The clinical trials that have been run to address this question have enrolled older women, and generally have found no protective effect of estrogen against dementia. But Dr. Mosconi notes that estrogen replacement may need to start much earlier, in mid-life at the time of menopause, to be able to prevent or delay the Alzheimer’s process.

In the new study, she and her team pooled the data from the 51 prior studies to compare estrogen therapy in mid-life versus late life. While mid-life estrogen—administered alone—was associated with a 32 percent lower rate of dementia, there was no significant lowering of the dementia rate with late-life estrogen.

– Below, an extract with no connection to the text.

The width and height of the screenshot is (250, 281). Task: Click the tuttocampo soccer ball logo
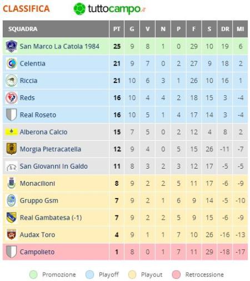[79, 9]
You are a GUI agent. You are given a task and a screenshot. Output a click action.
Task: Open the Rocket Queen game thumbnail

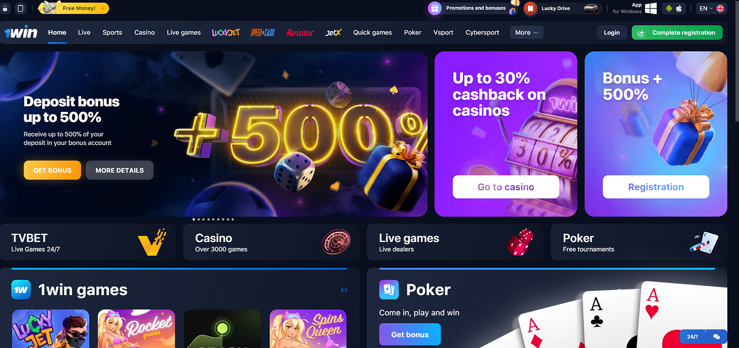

Estrogen-only therapy is typically used for women after a hysterectomy. However, in women with an intact uterus, estrogen is often combined with progesterone or progesterone-like hormones, to reduce uterine cancer risk. The analysis suggested that the inclusion of such “progestogens” blunts the preventive effect of mid-life estrogen, lowering the apparent risk reduction from 32 percent to 23 percent, though, again, the data were highly variable and suggest that further research is needed, Dr. Mosconi said.

In the hope of generating more conclusive data, Dr. Mosconi and her team have begun a clinical trial of estrogen therapy in mid-life women, to see if this has an effect on some of the earliest biomarkers of Alzheimer’s.

The work reported in this newsroom story was supported in part by the United States’ National Institute on Aging of the National Institutes of Health under award numbers P01AG026572, R01AG05793, and R01AG0755122. Additional funding was provided by the Women’s Alzheimer’s Movement; and philanthropic support to the Weill Cornell Medicine Alzheimer’s Prevention Program.